Below is my PHP code with query
while (($emapData = fgetcsv($file, 10000, ",")) !== FALSE) {
$sql_tableone = "INSERT into inverterlog (`id`,`timestamp`,`irradiance`,`ambienttemp`,`photovoltaictemp`,`pv1voltage`,`pv2voltage`,`pv3voltage`,`pv1current`,`pv2current`,`pv3current`,`pv1power`,`pv2power`,`pv3power`,`pv1energy`,`pv2energy`,`pv3energy`,`gridvoltagegv1`,`gridvoltagegv2`,`gridvoltagegv3`,`gridcurrentgc1`,`gridcurrentgc2`,`gridcurrentgc3`,`gridpowergp1`,`gridpowergp2`,`gridpowergp3`,`sumofapparentpower`,`gridpowertotal`,`gridenergyge1`,`gridenergyge2`,`gridenergyge3`,`socounter`,`gridcurrentdcgc1`,`gridcurrentdcgc2`,`gridcurrentdcgc3`,`gridresidualcurrent`,`gridfrequencymean`,`dcbusupper`,`dcbuslower`,`temppower`,`tempaux`,`tempctrl`,`temppower1`,`temppowerboost`,`apparentpowerap1`,`apparentpowerap2`,`apparentpowerap3`,`sovalue`,`reactivepowerrp1`,`reactivepowerrp2`,`reactivepowerrp3`,`opmode`,`latestevent`,`pla`,`reactivepowermode`,`overexcitedunderexcited`,`reactivepowerabs`,`inverter`)
values('','$newDate','$emapData[1]','$emapData[2]','$emapData[3]','$emapData[4]','$emapData[5]','$emapData[6]','$emapData[7]','$emapData[8]','$emapData[9]','$emapData[10]','$emapData[11]','$emapData[12]','$emapData[13]','$emapData[14]','$emapData[15]','$emapData[16]','$emapData[17]','$emapData[18]','$emapData[19]','$emapData[20]','$emapData[21]','$emapData[22]','$emapData[23]','$emapData[24]','$emapData[25]','$emapData[26]','$emapData[27]','$emapData[28]','$emapData[29]','$emapData[30]','$emapData[31]','$emapData[32]','$emapData[33]','$emapData[34]','$emapData[35]','$emapData[36]','$emapData[37]','$emapData[38]','$emapData[39]','$emapData[40]','$emapData[41]','$emapData[42]','$emapData[43]','$emapData[44]','$emapData[45]','$emapData[46]','$emapData[47]','$emapData[48]','$emapData[49]','$emapData[50]','$emapData[51]','$emapData[52]','$emapData[53]','$emapData[54]','$emapData[55]','$inverter')";
$sql_tabletwo = "INSERT into data (`id`,`timestamp`,`gridpowertotal`,`inverter`) values ('','$newDate','$emapData[26]','$inverter')";
$sql= $sql_tableone.";".$sql_tabletwo;
$result = mysqli_multi_query( $con,$sql);
if (! $result ) {
echo "<script type=\"text/javascript\">
alert(\"multi query Record Insertion Failed.\");
</script>";
}
fclose($file);
}
//throws a message if data successfully imported to mysql database from excel file
echo "<script type=\"text/javascript\">
alert(\"CSV File has been successfully Imported.\");
window.location = \"four.php\"
/</script>";
//close of connection
mysqli_close($con);
}
}
If the id column is auto-incremented in the tables, then omit the column (and the empty value) from your query.
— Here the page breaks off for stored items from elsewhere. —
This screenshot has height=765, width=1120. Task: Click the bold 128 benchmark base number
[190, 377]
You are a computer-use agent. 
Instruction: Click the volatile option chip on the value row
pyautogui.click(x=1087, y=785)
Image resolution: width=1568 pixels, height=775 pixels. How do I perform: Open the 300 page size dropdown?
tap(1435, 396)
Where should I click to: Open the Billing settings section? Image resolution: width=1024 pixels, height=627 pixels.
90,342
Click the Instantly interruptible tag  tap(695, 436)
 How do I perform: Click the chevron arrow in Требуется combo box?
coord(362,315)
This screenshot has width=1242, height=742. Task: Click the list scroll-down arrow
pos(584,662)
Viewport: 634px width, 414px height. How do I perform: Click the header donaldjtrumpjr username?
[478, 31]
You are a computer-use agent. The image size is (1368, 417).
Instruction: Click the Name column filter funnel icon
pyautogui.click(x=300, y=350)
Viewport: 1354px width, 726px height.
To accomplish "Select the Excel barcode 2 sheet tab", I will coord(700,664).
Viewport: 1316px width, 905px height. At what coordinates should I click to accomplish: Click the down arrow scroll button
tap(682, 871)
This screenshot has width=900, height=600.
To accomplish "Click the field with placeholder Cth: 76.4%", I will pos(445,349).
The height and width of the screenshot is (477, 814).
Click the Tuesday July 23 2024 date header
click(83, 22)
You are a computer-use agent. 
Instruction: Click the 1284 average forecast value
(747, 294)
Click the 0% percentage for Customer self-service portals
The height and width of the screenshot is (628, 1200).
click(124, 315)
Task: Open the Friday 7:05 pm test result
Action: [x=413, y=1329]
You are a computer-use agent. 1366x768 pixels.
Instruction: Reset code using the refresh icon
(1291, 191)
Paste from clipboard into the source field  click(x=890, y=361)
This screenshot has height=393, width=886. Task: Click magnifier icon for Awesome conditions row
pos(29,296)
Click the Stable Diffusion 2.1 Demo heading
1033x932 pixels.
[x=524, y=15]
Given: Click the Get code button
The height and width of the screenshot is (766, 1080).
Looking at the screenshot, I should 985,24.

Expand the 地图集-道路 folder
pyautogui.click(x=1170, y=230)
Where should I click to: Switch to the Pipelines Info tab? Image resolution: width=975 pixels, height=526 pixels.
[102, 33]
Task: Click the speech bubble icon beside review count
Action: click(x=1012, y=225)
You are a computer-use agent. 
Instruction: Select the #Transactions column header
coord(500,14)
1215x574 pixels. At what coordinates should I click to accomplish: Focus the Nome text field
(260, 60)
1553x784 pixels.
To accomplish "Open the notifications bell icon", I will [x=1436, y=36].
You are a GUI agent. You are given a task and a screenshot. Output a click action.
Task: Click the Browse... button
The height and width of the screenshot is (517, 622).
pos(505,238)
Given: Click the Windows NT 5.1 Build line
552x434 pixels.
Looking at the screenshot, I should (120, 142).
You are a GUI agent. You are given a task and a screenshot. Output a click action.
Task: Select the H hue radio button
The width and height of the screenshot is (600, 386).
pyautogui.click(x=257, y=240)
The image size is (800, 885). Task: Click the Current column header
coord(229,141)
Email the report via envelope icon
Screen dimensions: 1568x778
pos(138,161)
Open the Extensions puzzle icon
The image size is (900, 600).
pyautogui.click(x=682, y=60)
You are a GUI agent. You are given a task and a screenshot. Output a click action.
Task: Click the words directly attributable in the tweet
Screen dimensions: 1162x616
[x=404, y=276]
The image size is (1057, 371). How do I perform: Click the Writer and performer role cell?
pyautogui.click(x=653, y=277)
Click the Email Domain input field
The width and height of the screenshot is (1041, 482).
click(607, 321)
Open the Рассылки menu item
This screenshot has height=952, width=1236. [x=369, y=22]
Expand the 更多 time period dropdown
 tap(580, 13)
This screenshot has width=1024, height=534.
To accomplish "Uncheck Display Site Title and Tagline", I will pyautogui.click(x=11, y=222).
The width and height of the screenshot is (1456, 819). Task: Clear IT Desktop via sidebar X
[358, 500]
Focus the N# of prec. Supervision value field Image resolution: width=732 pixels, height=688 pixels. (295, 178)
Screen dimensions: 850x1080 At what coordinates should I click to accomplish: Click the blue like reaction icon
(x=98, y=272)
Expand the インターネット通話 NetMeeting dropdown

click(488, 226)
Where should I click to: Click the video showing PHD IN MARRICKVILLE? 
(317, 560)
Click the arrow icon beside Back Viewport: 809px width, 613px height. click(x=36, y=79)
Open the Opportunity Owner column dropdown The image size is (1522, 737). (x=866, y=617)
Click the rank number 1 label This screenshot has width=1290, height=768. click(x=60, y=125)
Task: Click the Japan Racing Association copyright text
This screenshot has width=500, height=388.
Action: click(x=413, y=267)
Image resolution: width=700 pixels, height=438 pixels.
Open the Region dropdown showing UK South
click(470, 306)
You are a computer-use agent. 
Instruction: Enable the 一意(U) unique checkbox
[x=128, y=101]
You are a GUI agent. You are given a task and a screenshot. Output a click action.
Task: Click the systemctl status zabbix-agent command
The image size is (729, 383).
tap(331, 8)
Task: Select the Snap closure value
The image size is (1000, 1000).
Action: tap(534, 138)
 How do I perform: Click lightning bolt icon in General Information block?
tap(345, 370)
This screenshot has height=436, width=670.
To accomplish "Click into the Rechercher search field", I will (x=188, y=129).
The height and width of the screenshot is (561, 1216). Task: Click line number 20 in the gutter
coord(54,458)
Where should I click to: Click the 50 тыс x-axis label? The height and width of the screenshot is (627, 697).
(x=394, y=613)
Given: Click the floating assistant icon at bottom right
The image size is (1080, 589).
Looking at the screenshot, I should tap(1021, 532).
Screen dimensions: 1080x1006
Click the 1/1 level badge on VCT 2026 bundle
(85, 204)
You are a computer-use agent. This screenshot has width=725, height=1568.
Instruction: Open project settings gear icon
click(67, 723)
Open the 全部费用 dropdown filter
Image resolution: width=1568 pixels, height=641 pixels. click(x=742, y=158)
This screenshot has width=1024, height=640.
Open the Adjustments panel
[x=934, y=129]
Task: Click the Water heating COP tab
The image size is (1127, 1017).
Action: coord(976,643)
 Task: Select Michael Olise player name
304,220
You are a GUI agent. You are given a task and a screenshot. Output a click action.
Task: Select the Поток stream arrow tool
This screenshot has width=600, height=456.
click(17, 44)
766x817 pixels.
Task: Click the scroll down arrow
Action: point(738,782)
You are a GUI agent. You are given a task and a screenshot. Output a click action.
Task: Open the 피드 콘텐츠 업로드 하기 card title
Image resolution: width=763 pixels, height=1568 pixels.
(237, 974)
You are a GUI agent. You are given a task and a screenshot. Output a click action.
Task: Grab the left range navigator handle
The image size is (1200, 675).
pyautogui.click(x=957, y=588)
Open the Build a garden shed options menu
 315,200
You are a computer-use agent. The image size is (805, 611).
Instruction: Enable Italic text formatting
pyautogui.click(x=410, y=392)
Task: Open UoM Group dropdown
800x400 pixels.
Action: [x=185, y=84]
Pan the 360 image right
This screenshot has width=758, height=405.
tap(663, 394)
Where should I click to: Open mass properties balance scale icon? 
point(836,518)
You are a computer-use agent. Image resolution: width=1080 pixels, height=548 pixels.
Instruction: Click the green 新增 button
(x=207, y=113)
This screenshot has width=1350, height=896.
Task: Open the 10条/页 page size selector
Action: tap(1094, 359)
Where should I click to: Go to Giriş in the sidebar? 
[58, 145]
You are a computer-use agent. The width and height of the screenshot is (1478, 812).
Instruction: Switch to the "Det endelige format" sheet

Alternatively, you can use NULL (not quoted) if you are going to mention the column in your query.
Many, many people struggle to find the errors with their mysqli_multi_query() code block because it is not set up to properly output affected rows and errors.
I recommend having a look at a general purpose code block that will help to isolate troublesome queries, and read this answer.
It also looks like you are while-looping mysqli_multi_query()'s two queries. For efficiency, I recommend building up the full array of queries, finishing the loop, then calling mysqli_multi_query() only once.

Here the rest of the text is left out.